To solve the **Reacher** challenge, we have employed a _reinforcement learning_ algorithm named **"DDPG"**, which stands for _"Distributed Distributional Deterministic Policy Gradients"_, explained [here](https://openreview.net/pdf?id=SyZipzbCb).

The core of this algorithm is resumed in:
 - There are two kind of networks
     - **Actor**: Network that predicts the actions, given a state; in a continupus manner.
     - **Critic**: given the information about the environment and action selected, estimates the reward.
 - The algorithm is suited for contiuous action and state spaces.
 - In order to have a balance between **"exploration/explotation"**, a noise decaying coefficient is added to the action performed by the agent, i.e. after the _"Actor"_ has predicted and action, the noise is added.
 - Both __actor__ and __critic__ count with their respective _target networks_
 - Update of networks is produced by __expericence replay__
 

## Parameters
### Networks
#### Actor
 The actor model is based on a neural network, with the following architecture:
 - __Input__: 33 inputs, state size
 - __1st Layer__: 32 units | Layer Normalization | Relu Activation
 - __2nd Layer__: 32 units | Layer Normalization | Relu Activation
 - __Output__: 4 units (action size) | Layer Normalization | Relu Activation | Hyperbolic Tangent

#### Critic
The critic, had a much complex architecture, has _between the 1st and 2nd layers_ we __added the action's values from the Actor network__.
 - __Input__: 33 inputs, state size
 - __1st Layer__: 256 units + 4 units (actor output) | Layer Normalization | Relu Activation
 - __2nd Layer__: 256 units | Layer Normalization | Relu Activation
 - __3rd Layer__: 128 units | Layer Normalization | Relu Activation
 - __4rth Layer__: 64 units | Layer Normalization | Relu Activation
 - __Output__: 1 unit (Q value) + Layer Normalization + Relu Activation + Hyperbolic Tangent
 

### Hyperparameters
 - __Batch Size__ = 128
 - __Gamma__ = 0.99
 - __Tau__ = 1e-3
 - __LR Actor__ = 1e-4
 - __LR Critic__ = 2e-4
 - __Weight Decay__ = 1e-4
 - __Exploration Coef.__ = 1.0 (initial value)
 - __Exploration Coef. decay__ = 0.95 (each time we learnt we multiplied the _"exploratory coef."_ by it)
 - __Update Every__ = 10 (number of iterations between learnings)
 - __Consecutive Learning Iterations__ = 4 (number of learning iterations in a row)
 


## Results
### Raw results
Results obtained from last algorithm training iterations.

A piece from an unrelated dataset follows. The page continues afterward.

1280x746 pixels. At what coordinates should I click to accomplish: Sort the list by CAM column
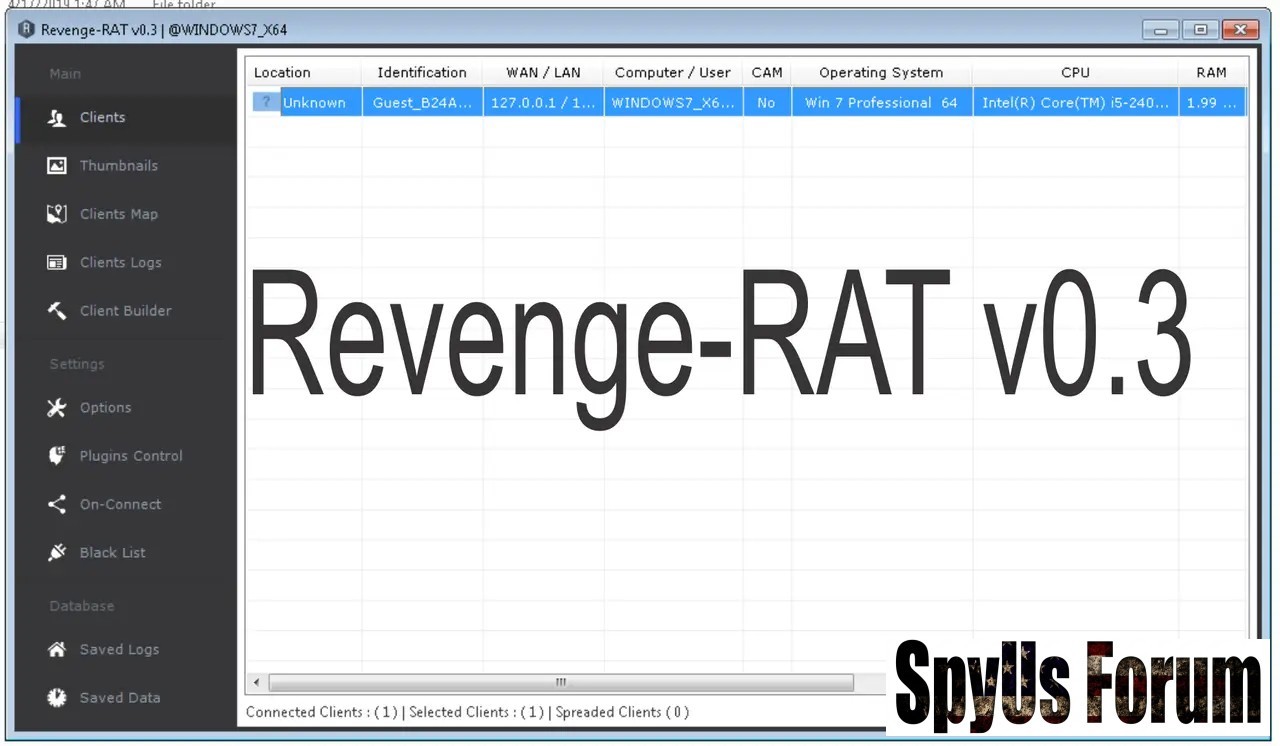767,73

![python_console](ddpg_results.png)


### Plot results
Plot of the total historical learning of the agent-critic.
![resutls_plot](ddpg_plot.png)

The results were of a mean (windows of 100 values) of __above 30.0 points__ of reward.

## Future Improvements
Improvements that ought to increase the learning speed and stability. 
 - **Prioritized Experience Replay**: being able to weigth the best experiences (i.e. the most recent,, the ones that gave mor reward).
 - **Implementing other algorithtms**: as __Q-Prop__ [algorithm](https://arxiv.org/abs/1611.02247v1), which improves the main problem of policy grandient methods (e.g _"DDPG"_), that is they required big hyperparameter optimization to find a convergent and stable point.